**SOURCE TEXT:**
******

PIL interpolation access

[Caleb Hattingh]

Hi

I can't help you directly, but I am also finding im.putpixel to be  
extremely slow - as the docs recommend, can you try using the  
pixel-placing method of Draw?  This is what I am going to try for my  
application (resampling algorithms).

Thx
Caleb

On 30 Nov 2004 11:18:40 -0800, irond_will <irond_will at yahoo.com> wrote:

> Does anyone know how I might directly access PIL's bicubic
> interpolator?  I have an arbitrary array of points for which I need to
> find interpolated color values.  Unfortunately, I have no clue how to
> acceess the bicubic filter in the PIL module, and my NumArray solution
> is very slow and clunky.
>
> I've hacked together a very very very slow solution that involves the
> following steps:
>
> 1) import Image
> 2) translate Image to NumArray object (fairly slow)

******

**STATED GOAL:** In the PIL interpolation thread, which method does Caleb plan to try instead of im.putpixel?

**LISTING:**
******

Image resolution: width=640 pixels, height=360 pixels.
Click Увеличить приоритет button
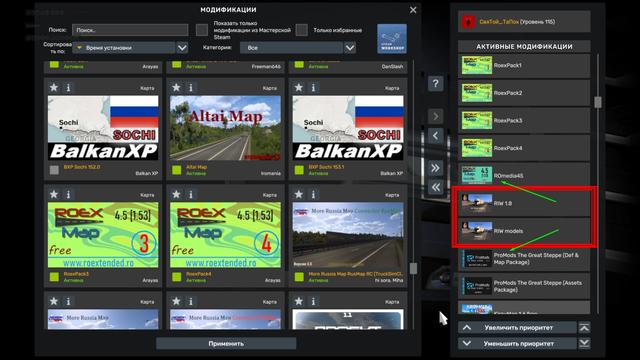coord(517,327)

******

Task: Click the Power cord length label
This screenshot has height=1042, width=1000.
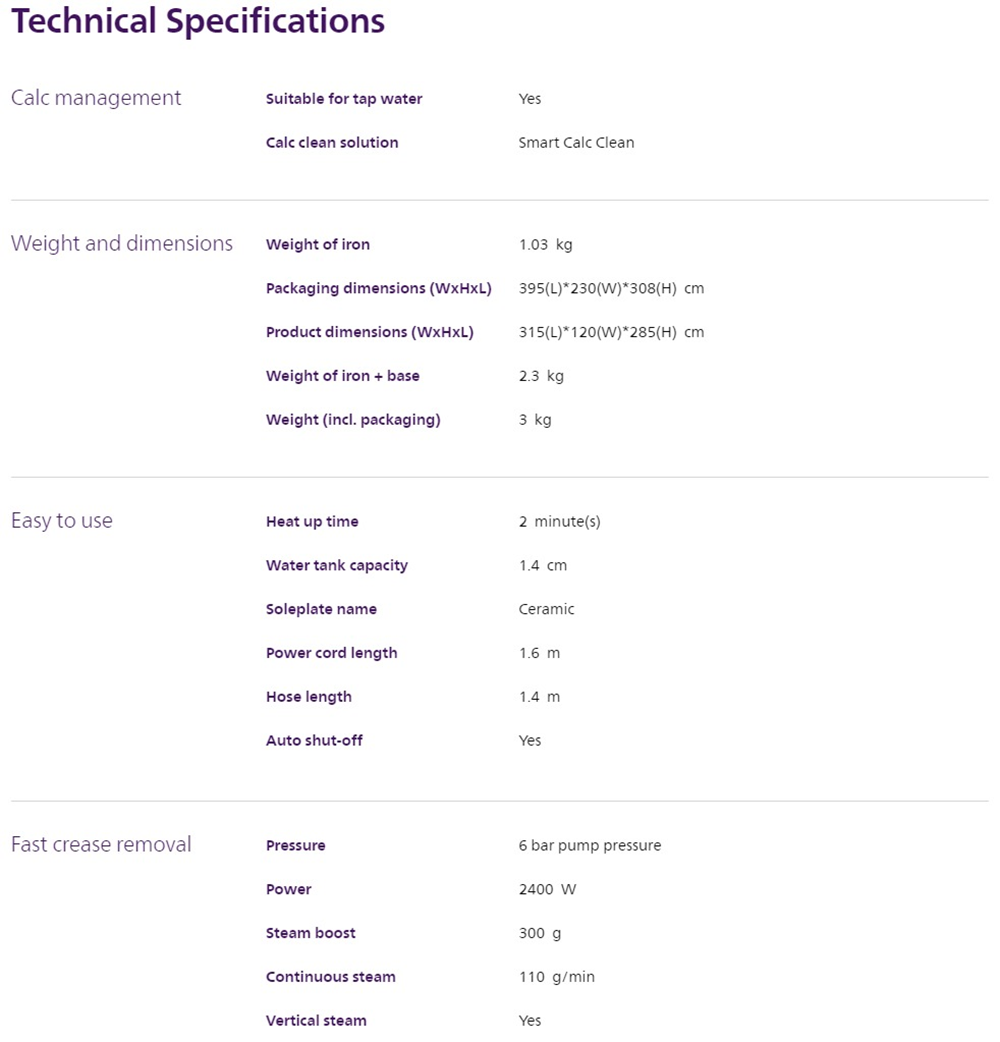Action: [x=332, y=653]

******

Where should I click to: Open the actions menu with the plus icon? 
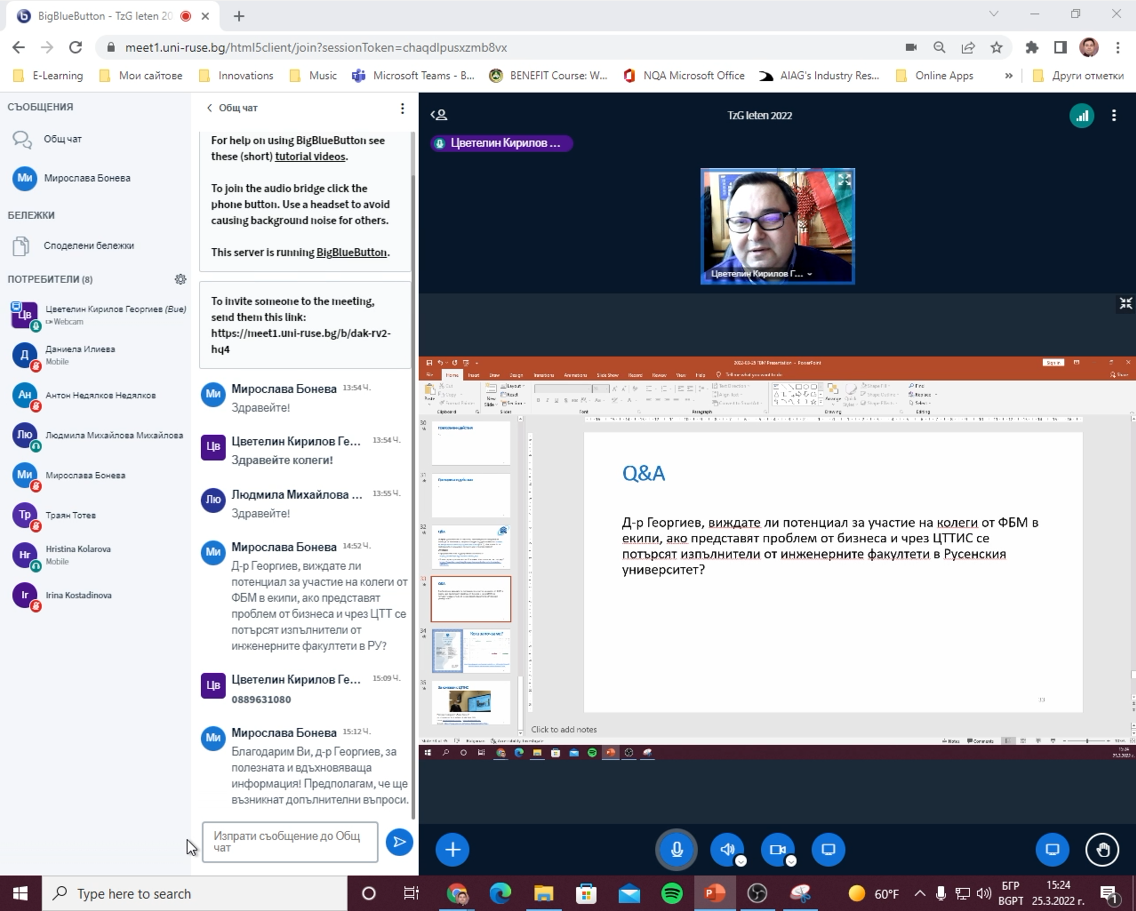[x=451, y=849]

******

**OUTPUT FOR THIS TASK:** The pixel-placing method of Draw.